| 원본 문서 |
§

HP DL360 Gen9 서버군에 컨트롤러 펌웨어 버전 버그

해당 버그 증상은 서버 강제 재부팅이 발생될수 있는 버그입니다.

온라인 펌웨어 업데이트 2.60에서 발생.

작업 내역 : 온라인 펌웨어 업데이트 2.60 -> 2.72 후 서버 재부팅하여 적용

에러 로그 :
LOG: Option ROM POST Error: 1719-Slot 0 Drive Array - A controller failure event occurred prior to this power-up. (Previous lock up code = 0x12) Action: Install the latest controller firmware. If the problem persists, replace the controller.

서버 강제로 재시작된 서버에서 발생한 에러로그입니다.

참고 URL

2.64 이상 업데이트 이후에도, 2.74로 업데이트하라는 글이 있는데, (Update System ROM to version 2.74 if this has not already been done.)

우선 2.72로 업데이트 한 후, 문제가 발생시 추가 업데이트를 진행할 예정입니다.

Scenario 1:
The server experiences an unexpected reboot or shutdown with no Integrated Management Log entries present to indicate that a failure occurred.

Scenario 2:
The server experiences an unexpected reboot or shutdown, and an error similar to the following MAY appear during Power-On Self-Test (POST) on the next system boot, and in the Integrated Management Log:

Option ROM POST Error: 1719-Slot 0 Drive Array - A controller failure event occurred prior to this power-up. (Previous lock up code = 0x12) Action: Install the latest controller firmware. If the problem persists, replace the controller.

The important item to note in the error message above is the lockup code 0x12. Other lockup codes do not apply to this advisory. The slot number in the error message may vary.

Scenario 3:
The server experiences an unexpected reboot or shutdown, and the Integrated Management Log has an entry similar to the one below:

Uncorrectable Machine Check Exception (Board 0, Processor 2, APIC ID 0x00000040, Bank 0x00000004, Status 0xBA000000'73000402, Address 0x00000000'00000000, Misc 0x00000000'00000000)

§

| 주어진 자료 |
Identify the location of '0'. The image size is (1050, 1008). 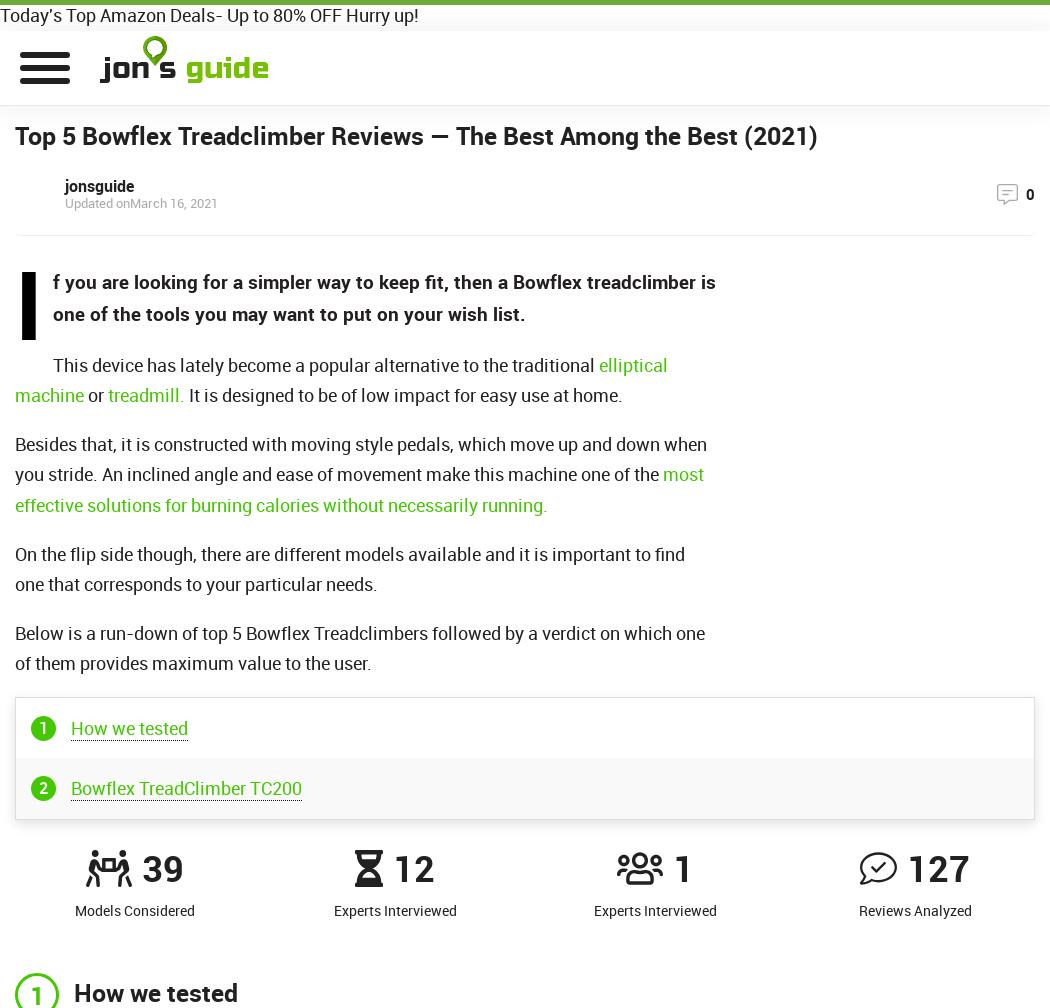
(1024, 193).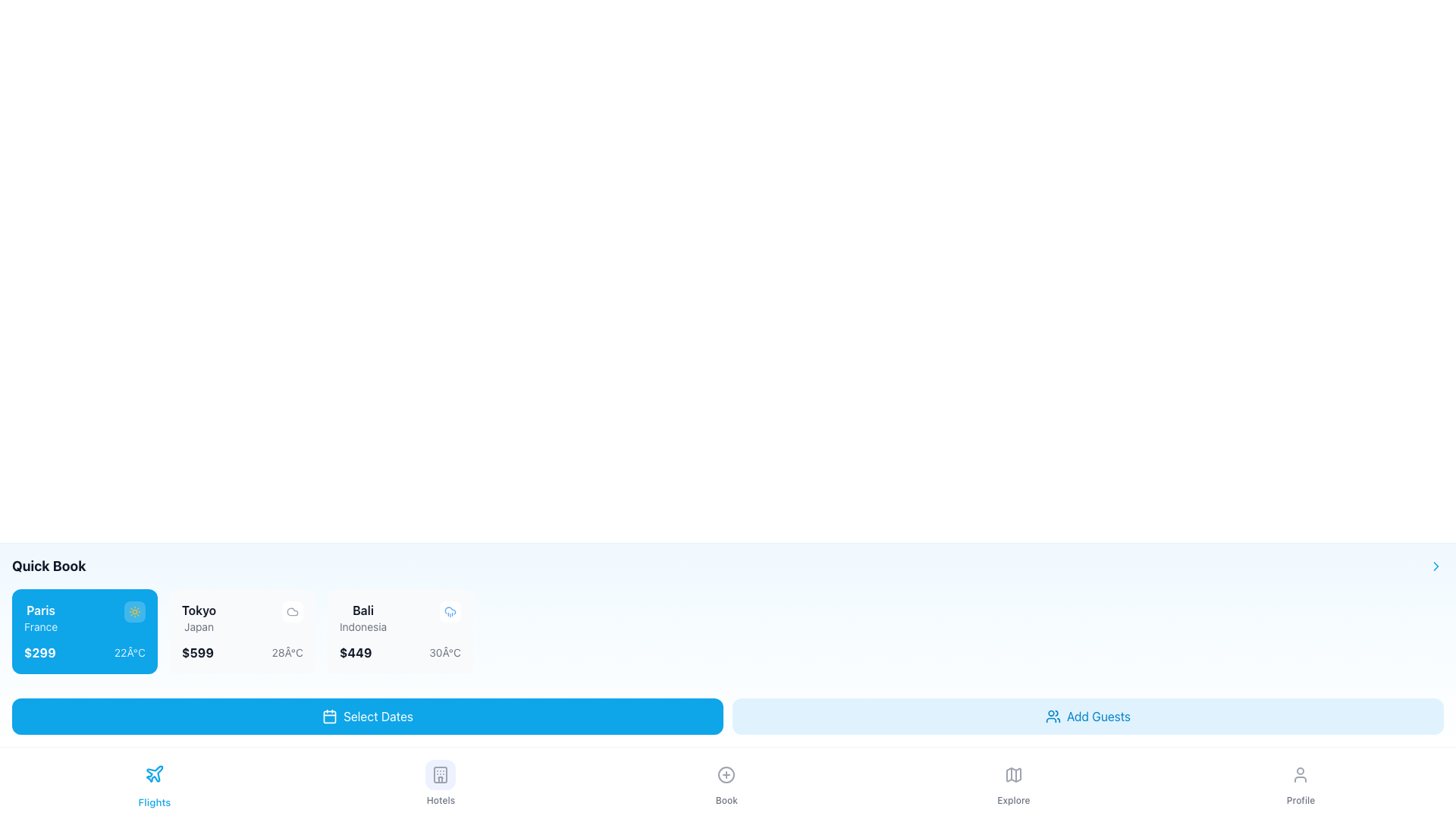 The width and height of the screenshot is (1456, 819). Describe the element at coordinates (287, 651) in the screenshot. I see `the temperature label displaying '28Â°C' next to the cost value '$599' in the card for 'Tokyo, Japan'` at that location. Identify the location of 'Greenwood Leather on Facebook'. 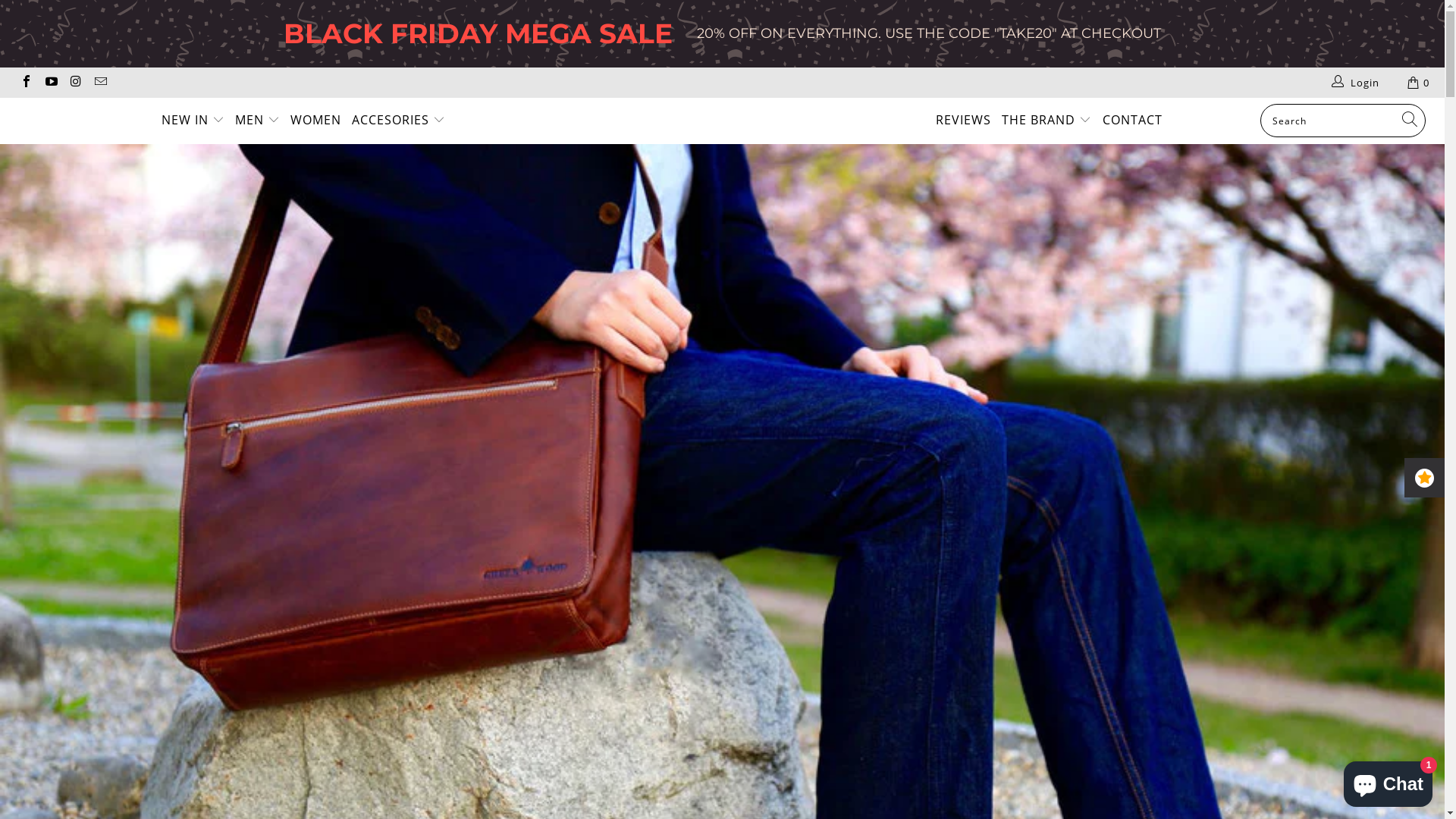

§

| 요청 사항 |
1. 서버 펌웨어 버그 글에 나오는 펌웨어 버전 번호를 겹치지 않게 모두 적어 주세요.
2. 서버 펌웨어 버그 글을 마지막 문장 다음부터 이어서 써 주세요.

| 작업 답변 |
1. 2.60, 2.72, 2.64, 2.74

2.
The following items in the UMCE entry above must be matched:
-Bank 0x00000004
-Status 0xBA000000'73000402'

Other Uncorrectable Machine Check Exception entries that occur at the same time MAY be present in the Integrated Management Log.

The following error MAY or MAY NOT be present during POST or in the Integrated Management Log:

Option ROM POST Error: 1719-Slot 0 Drive Array - A controller failure event occurred prior to this power-up. (Previous lock up code = 0x12) Action: Install the latest controller firmware. If the problem persists, replace the controller.

The important item to note in the error message above is the lockup code 0x12. Other lockup codes do not apply to this advisory. The slot number in the error message may vary.

SCOPE
Any of the ProLiant servers listed in the "Products" section and that are configured with either of the following processor models:

- E5-2600 v4 Series Intel Processor

- E5-4600 v4 Series Intel Processor


RESOLUTION
Important: Although error messages may be present indicating a Smart Array controller error, the Smart Array controller is not defective.

A previous version of this advisory indicated System ROM 2.64 or later has a microcode patch to address this problem. HPE is modifying our guidance to update affected servers to System ROM version 2.74, which includes the Intel microcode to address this issue and should be applied to any servers experiencing this failure. Intel has documented this issue as errata BDF103 in the Intel Xeon E5-2600 v4 Processor Product Family Specification Update Revision 20.0.

The System ROM can be downloaded from the HPE Support Center at https://support.hpe.com/hpesc/public/home In the search field, enter the name of the server platform. In the dropdown list of search results, select "Drivers and Software" for the item in the dropdown list that matches the search term. On the Drivers and Software page, use the filter options on the left to more quickly find the desired System ROM component. Entitlement is required to download System ROM updates.

Should this problem recur even after system ROM version 2.64 and later is applied, follow the steps below.

1. Update System ROM to version 2.74 if this has not already been done.

2. Reboot the server.

3. During POST, press F9 to boot into the System Utilities menu.

4. In the System Utilities menu, navigate to "System Configuration --> BIOS/Platform Configuration (RBSU) --> Advanced Options --> Uncore Frequency Limiting".

5. Select "Enabled" and press "Enter".

6. Press F10 to save the change, then press "Y" when prompted to accept the change.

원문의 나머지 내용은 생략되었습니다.